TencentARC / LLaMA-Pro

[ACL 2024] Progressive LLaMA with Block Expansion.
https://tencentarc.github.io/LLaMA-Pro/
Apache License 2.0
449 stars 34 forks source link

Thanks for wonderful projects ! Why I always got the results of apparent loss of original ability? #25

Open hzgdeerHo opened 2 months ago

hzgdeerHo commented 2 months ago

After finetuned the llama-3-8B-instruct with the same configuration ,as the code from:https://github.com/hiyouga/LLaMA-Factory/tree/3df986c6793a51ec2cb5f31fd1808cd3a9883bc4/examples/extrasexamples/extras/llama_pro always leads to apparent loss of original ability? I only used the train datasets "Identity". Can you help? THANKS

hzgdeerHo commented 2 months ago

The final training loss is about 0.1-0.05 ,and I think it is might not be caused by overfitting ?

hills-code commented 2 months ago

Hi!

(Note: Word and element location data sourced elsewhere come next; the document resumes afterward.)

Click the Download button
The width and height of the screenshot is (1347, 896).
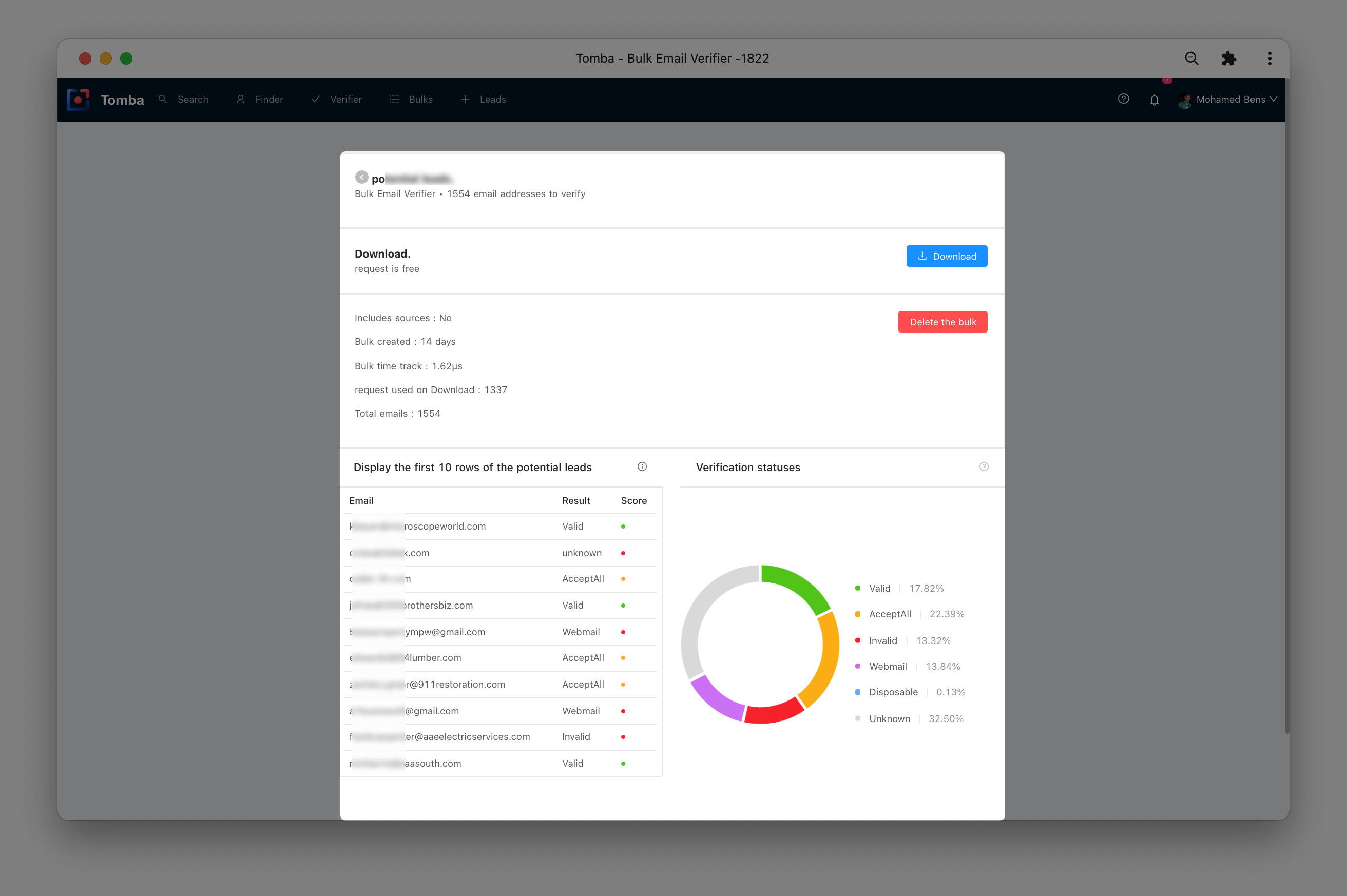point(946,256)
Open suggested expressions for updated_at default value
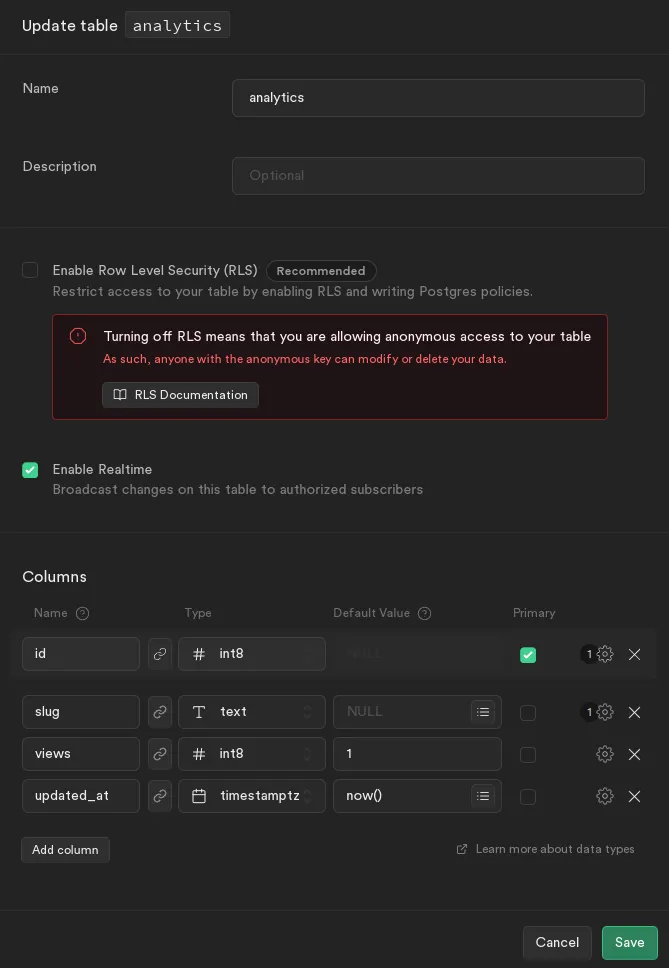 click(x=483, y=796)
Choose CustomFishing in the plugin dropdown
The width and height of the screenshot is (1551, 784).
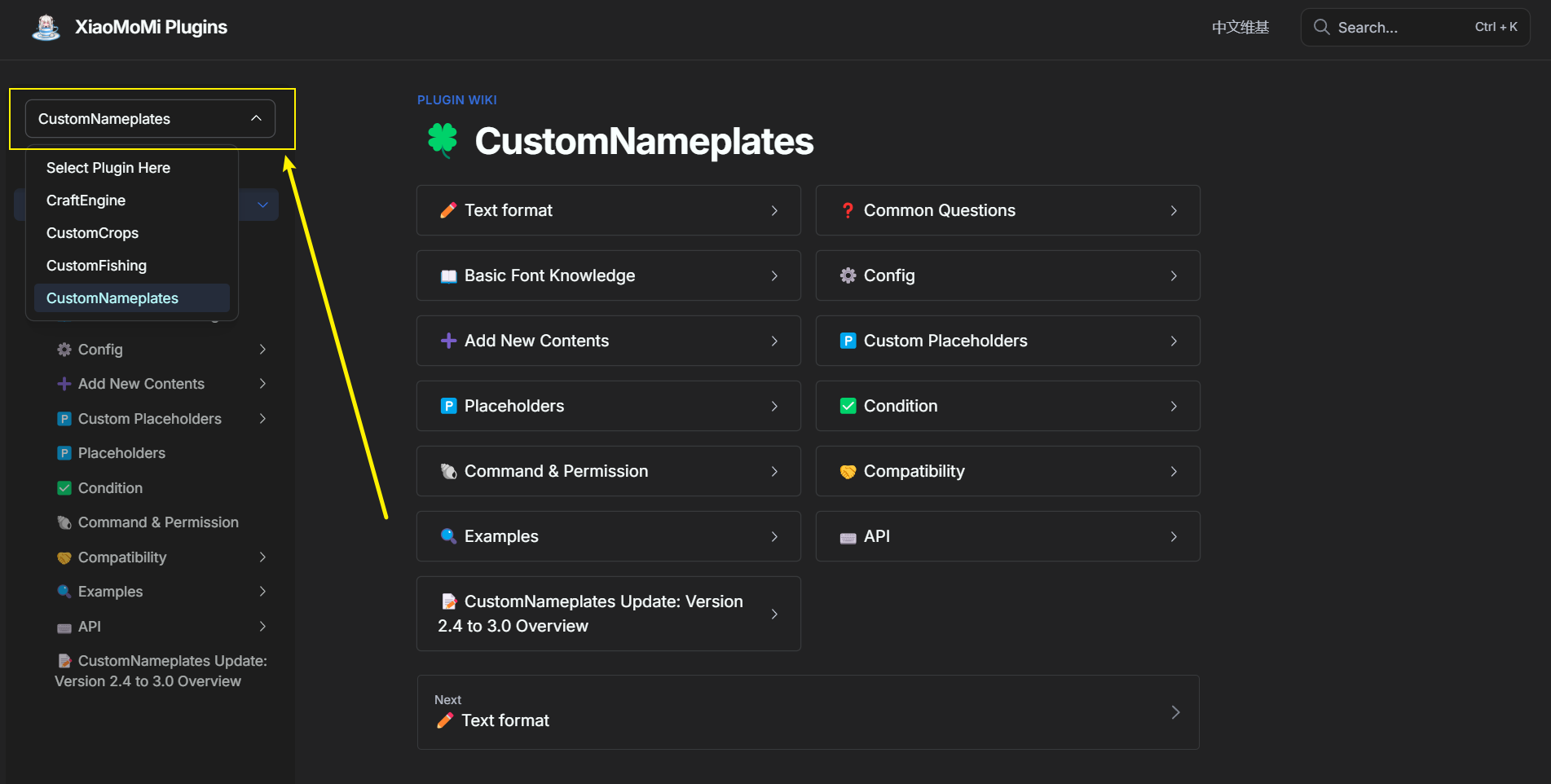point(96,266)
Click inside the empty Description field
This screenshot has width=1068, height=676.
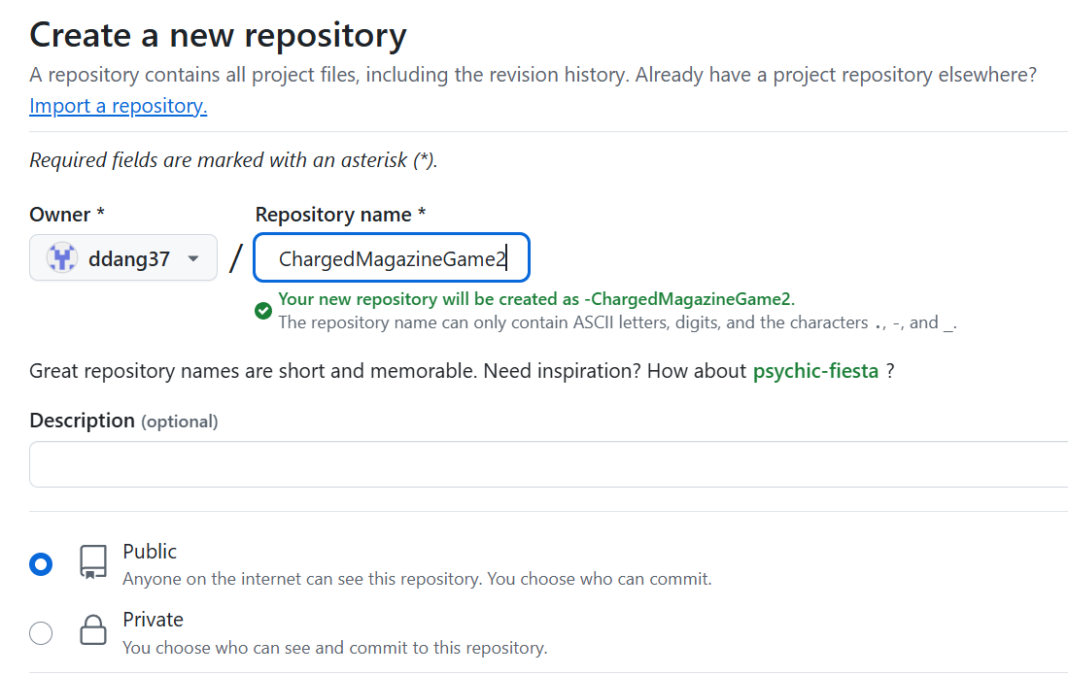click(x=548, y=464)
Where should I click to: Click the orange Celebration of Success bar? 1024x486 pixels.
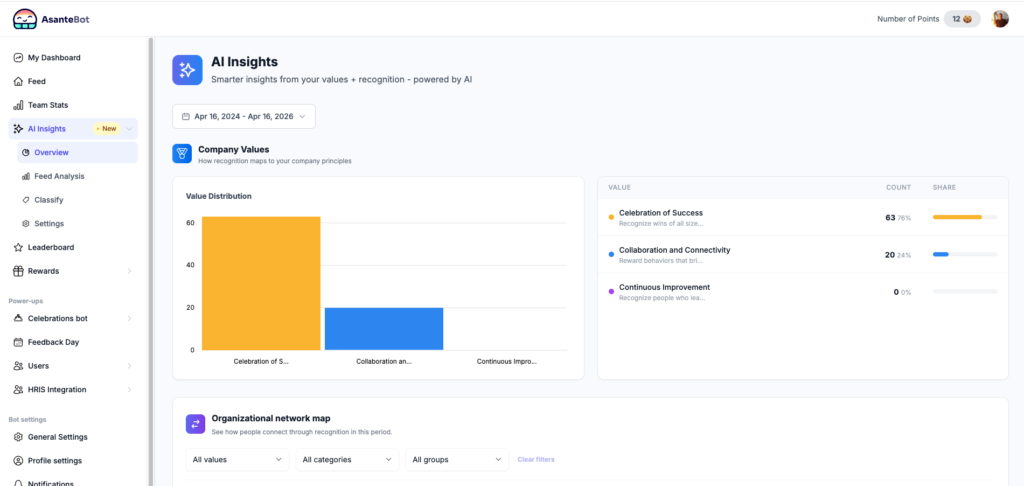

Have you tried to directly finetune llama-3-8B-instruct? What will happen in this setting? I did not carry out the experiments with llama-3 so maybe I am not very familiar with the feature of it. I think you can also try to change the position of the added blocks. Recent Yi-tech report and some llama3-120B models show that maybe fix the first few layers are important. Hope this will be helpful!

hzgdeerHo commented 2 months ago

OK,thanks! Could you show me some link as reference to figure out the problem?

hills-code commented 2 months ago

Certainly! Here is the link to Yi-9B https://huggingface.co/01-ai/Yi-9B and its tech report https://arxiv.org/pdf/2403.04652 You can find the depth upscaling in the Sec 7.3 image and LLaMa3-120B https://huggingface.co/alpindale/goliath-120b

hzgdeerHo commented 2 months ago

Thanks !

hzgdeerHo commented 2 months ago

I have post this new issue :https://github.com/hiyouga/LLaMA-Factory/issues/3811 . Would you please help to explain ? Thanks!

hiyouga commented 2 months ago

Using small datasets and large epochs in training can easily lead to overfitting.

hzgdeerHo commented 2 months ago

Thanks!